Rose hip jam recipe

Rose hips are plentiful and beautiful this year. Apparently, roses liked the nice first half of summer and wet August. Roses around here are the wild prickly rose (Rosa acicularis), which blooms in pretty pink for about a week in June, and for the rest of the summer serves as an invasive weed, prickly alright. In our location, fruit are of the elongated type as shown in the linked Wikipedia article. Here is how the bushes look right now, at the height of fall/autumn:

prickly rose in Alaska
Prickly rose, September 9, 2018

Rose hip jam s traditional in Franconia, where I come from in Germany.

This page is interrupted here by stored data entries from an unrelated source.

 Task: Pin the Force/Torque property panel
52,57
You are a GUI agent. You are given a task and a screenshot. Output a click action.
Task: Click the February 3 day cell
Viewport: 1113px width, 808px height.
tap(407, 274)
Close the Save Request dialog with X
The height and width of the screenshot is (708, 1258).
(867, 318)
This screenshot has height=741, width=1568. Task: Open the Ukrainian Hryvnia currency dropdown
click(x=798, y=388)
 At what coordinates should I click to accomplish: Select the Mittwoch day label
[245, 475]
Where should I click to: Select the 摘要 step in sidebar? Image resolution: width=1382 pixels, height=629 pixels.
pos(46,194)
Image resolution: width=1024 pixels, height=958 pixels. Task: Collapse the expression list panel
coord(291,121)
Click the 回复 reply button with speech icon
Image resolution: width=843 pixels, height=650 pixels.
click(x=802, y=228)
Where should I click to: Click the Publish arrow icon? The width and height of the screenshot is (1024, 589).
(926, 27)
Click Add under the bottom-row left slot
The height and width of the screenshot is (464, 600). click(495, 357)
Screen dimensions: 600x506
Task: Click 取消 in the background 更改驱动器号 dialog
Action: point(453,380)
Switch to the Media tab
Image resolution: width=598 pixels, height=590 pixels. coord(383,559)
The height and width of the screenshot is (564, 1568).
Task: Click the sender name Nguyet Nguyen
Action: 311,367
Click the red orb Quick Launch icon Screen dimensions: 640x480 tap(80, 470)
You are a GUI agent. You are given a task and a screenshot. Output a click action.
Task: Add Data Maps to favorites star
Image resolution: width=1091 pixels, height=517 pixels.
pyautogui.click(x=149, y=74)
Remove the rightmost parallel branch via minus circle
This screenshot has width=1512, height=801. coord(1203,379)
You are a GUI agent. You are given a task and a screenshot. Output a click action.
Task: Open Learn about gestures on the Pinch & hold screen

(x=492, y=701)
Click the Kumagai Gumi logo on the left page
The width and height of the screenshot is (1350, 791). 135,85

We use it to fill jelly donuts, traditionally for carnival. Recipes vary a little bit by what fruit are available/ If your rose hips are large and firm, you want to remove the hairy seeds in the center. This can be done either by cutting them in half and scooping the seeds out with a tiny spoon, or by squeezing the insides of the rose hip out through the end. However, our prickly rose seeds go from underripe to very soft right away and have only a shallow layer of flesh, so this doesn’t work. The alternative is to boil the rose hips entire and use a food mill of the kind called Flotte Lotte in German to squeeze out the good parts. I have the Foley type that’s classic in the US.

I  made two batches. The first time I was experimenting and didn’t write down quantities very well. I used about 2 cups of rose hips, water to cover (most of which evaporated), more water to thin the very thick marc, and then about the same amount of sugar as rose hip mash and however much fruit pectin to look right.

The second time I also had some local apples. (This being Alaska, apples only barely grow here. The ones I got are pretty tart but flavorful cooking apples, just about 2 in (5 cm) in diameter. So here’s the recipe


  • 260 g (9 oz) rose hips, bud parts and stems removed (2.25 cups, approximately)
  • water to cover
  • 250 g (8.75 oz) cooking apples, cut in quarters/chunks
  • 250 g (8.75 oz) sugar
  • 1 Tbsp fruit pectin (Bell RealFruit Classic Pectin, which contains citric acid an dextrose)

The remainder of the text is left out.